Flaminia, una top 7 alla scoperta di “Komorebi”

La songwriter torinese Flaminia ha esordito con l’EP “Komorebi” pubblicato ad aprile per Costello’s / Artist First. Komorebi è una di quelle parole giapponesi che esprimono un’immagine che non si può tradurre con un solo vocabolo. Il “Komorebi” è la luce che filtra attraverso gli alberi.
Il nuovo giorno che si presenta, la scena di un film apocalittico che mostra il day after, quando tutto è successo e il mondo è pronto a ripartire.
L’EP di Flaminia è un viaggio denso e delicato attraverso sei tracce costruite intorno al contrasto e allo scambio tra il calore della voce della giovane cantautrice torinese e l’elettronica di Paolo Caruccio, produttore dell’album.
Sei canzoni fiorite su un terreno concimato da un passato sepolto“.

Per scoprire il background musicale della giovane songwriter abbiamo ripercorso con lei 7 canzoni che ne hanno segnato percorso e ispirazioni.

Lali Puna – “Remember”
Devo ammettere che dalla prima volta in cui ho ascoltato “Faking the books” di Lali Puna sono rimasta vittima della loro elettronica, che definirei quasi mistica.

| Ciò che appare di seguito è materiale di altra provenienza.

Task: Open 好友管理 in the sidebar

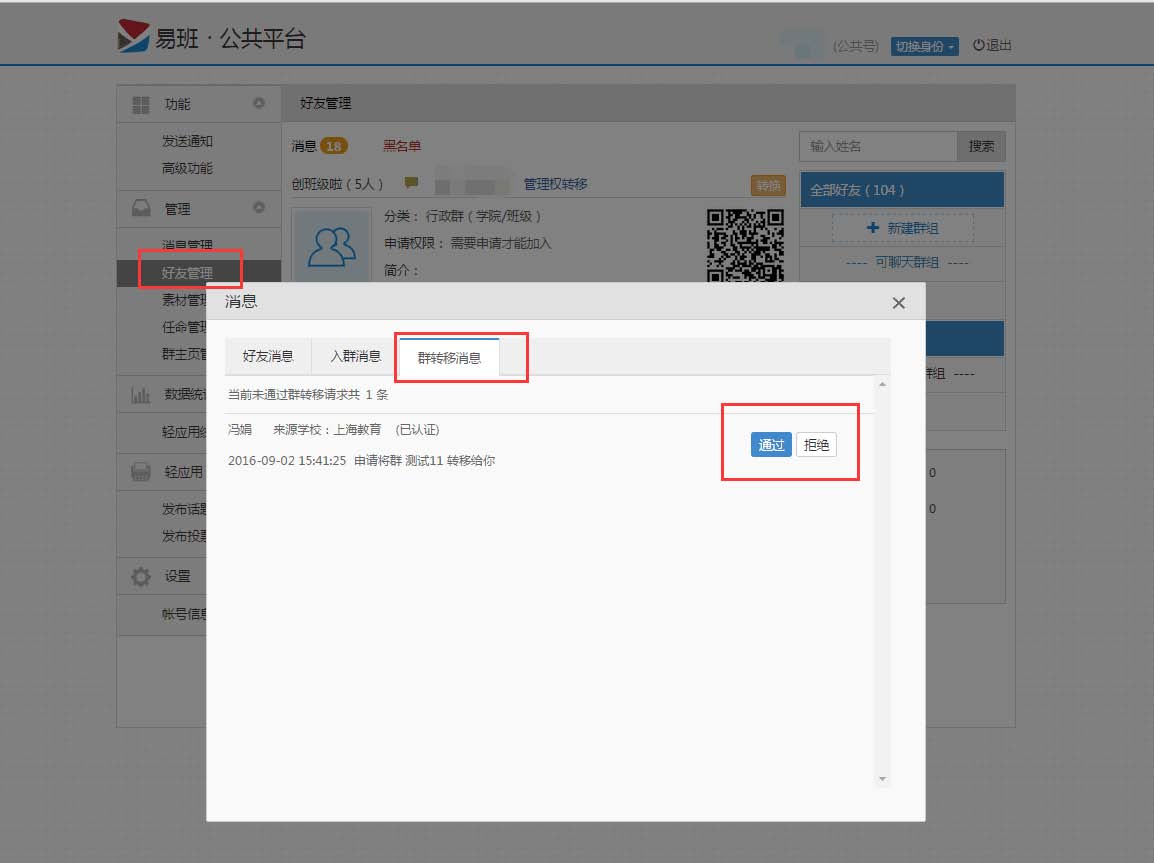Action: click(x=187, y=272)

I campioni di voci ostinate per quasi tutto l’intero pezzo, hanno il potere di un Mantra. Ho preso spunto da queste oniriche sospensioni elettroniche soprattutto per “Stai con me”.
RY X – “Bound”
RY X ha decisamente un potere ipnotico su di me. Sono andata ad ascoltare un suo concerto al Barbican Centre di Londra e credo di esser finita in un’altra dimensione. La sua è una musica che culla. Il sound elettronico è cupo, malinconico, ma allo stesso tempo ti invita a lasciarti andare. Spesso i testi di “Komorebi” parlano di temi non prettamente leggeri, legati ad esperienze difficili e percorsi a ostacoli, gli arrangiamenti però invertono il tutto. Volevo ci fosse questo contrasto. Voglio poter raccontare le sfumature più scure lasciando che il mio corpo si senta libero di muoversi, di ballare.
Sevdaliza – “Lamp Lady”
Struggente, passionale, intensa.Amo il suo modo di usare la sua voce come un vero e proprio strumento. Sussurrata, tremante, entra apparentemente in modo sottile per poi sconvolgerti e catapultarti in un mondo quasi dispotico, in un costante conflitto tra speranza e paura. Mi ritrovo in questa dualità.
SOPHIE – “Is It Cold In The Water”

Per l’ultimo pezzo dell’EP, “Virginia”, volevo suscitare emozioni forti, anche contraddittorie. Virginia è la fine di un percorso che porta alla resa. Questa resa all’ultimo si trasforma e sul piatto d’argento viene servita una seconda possibilità, una seconda vita. Volevo rendere l’idea di questa transizione con qualcosa di lirico, sperimentale. Ho attinto molto da questo album, la sua musica persuade, seduce, commuove e alla fine conquista. 
James Blake – “Digital Lion”
La sua intimità melodica punta dritto al cuore. I suoi chorus ripetuti come mantra sembrano provenire dal centro di una cattedrale post-moderna. Le sue emozioni credo si fondano alla perfezione con un apparato sonoro che descrive il prisma di un’inquietudine personale e racchiusa nel sentire di chiunque.Senza dubbio Blake è uno dei miei punti di riferimento musicali più solidi.
Venerus – “Non ti conosco”
Stimo molto Venerus. Ha una sua cifra stilistica, unica, un suo angolo di mondo un po’ surreale in cui mi immagino di camminare scalza, sulle nuvole. Potrebbe cantare in francese, in inglese, poco importa. Quando ascolti la sua musica entri in un universo parallelo. Ha davvero un immaginario incredibile.
Josin – “In the Blank Space”
Ho sempre pensato: ma se Thom Yorke fosse donna come sarebbe? Poi ho scoperto Josin. Delicata e introspettiva. Un’alchimia di elettronica, flussi orchestrali e influenze post rock che catturano e arrivano a cullare. Ho letteralmente consumato il suo ultimo disco.